Under a “general pattern of development,” a wealthy nation progresses through each phase. Effectively managing this progression is critical to what Fourastie referenced in his 1949 publication “The Great Hope of the Twentieth Century” as “the increase in quality of life, social security, blossoming of education and culture, higher level of qualifications, humanization of work, and avoidance of unemployment.”
Because this transitional process spans many years, the groundwork for where we are today was laid a long time ago, through different times and involving many different governments. Therefore from a political perspective, and in relation to my earlier question “has the government done enough to stimulate development and growth (including re-training) through each sector,” this is truly a bipartisan issue that should not solely rest at the feet of the current administration.
This said the present government still has responsibilities relative to at least pointing our country in the right direction, beginning with assessing where Canada is in terms of the progression from Primary to Secondary to Tertiary and of course Quaternary sectors. The next logical step would be to develop a strategy in which the cost of making the necessary progressive series of transitions is calculated both in the short-term as well as the mid to long-term, keeping in mind that Canada’s rich, indigenous resources means that we will always be somewhat reliant on a model in which the Primary sector will play an important role.
Properly leveraging these indigenous resources to their maximum potential will however serve as a catalyst for the economic progression of the country into and through the other sectors. The Quaternary sectors come into play as part of a natural and necessary progression.
The Quaternary sector is generally viewed as being the engine driving both innovation and expansion. It consists of those industries providing information services such as “computing, information & communication technologies, consultancy, research and development.” Ironically, and referring back to the CanCon example, Quaternary definitions have even included the entertainment industry.
While similarities with the tertiary sector are often made as they are either service-based or oriented, knowledge-based industries are incredibly important. Look at the United Kingdom. The Tertiary and Quaternary sectors represents the largest part of their economy, employing 76% of their entire workforce. Another interesting area to be researched would be the parallel breakdown for Canada and the United States in this same area?
Let’s consider India. Indian software engineering talent has made that country the off shoring destination of American high-tech firms, each of which have committed to investing $1 billion into its economy. The result of this boom is that India has seen double-digit wage growth for much of the 2000s.

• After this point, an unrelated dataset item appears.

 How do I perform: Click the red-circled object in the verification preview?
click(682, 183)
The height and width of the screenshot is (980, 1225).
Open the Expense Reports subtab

Again, where are Canada and the United States in relation to India’s evolution?
This leads us back to the questions I had raised in Friday’s post The Buy American Policy: A Clear and Present Danger?. Specifically . . . are the companies (and the industry sectors within which they operate) that will benefit the most from the trade promises being made by the Canadian Government significant contributors to the overall health of our domestic economy? Are these industry sectors part of the mid to long-term economic picture? Upon which domestic sectors is guaranteed access to “the provinces’ public purchases” likely to have the greatest negative impact? Are these sectors part of the mid to long-term Canadian economic picture?
I of course do not have the answers. This is why I am so looking forward to our September 28th broadcast in which Minister Day will undoubtedly provide some much needed insight into what is a complex situation.
I am then looking forward to the follow-up discussion with our esteemed guest panel, which I hope will enable us to move from the realms of sound bite reactions to a more tangible and holistic understanding of the Buy American issues.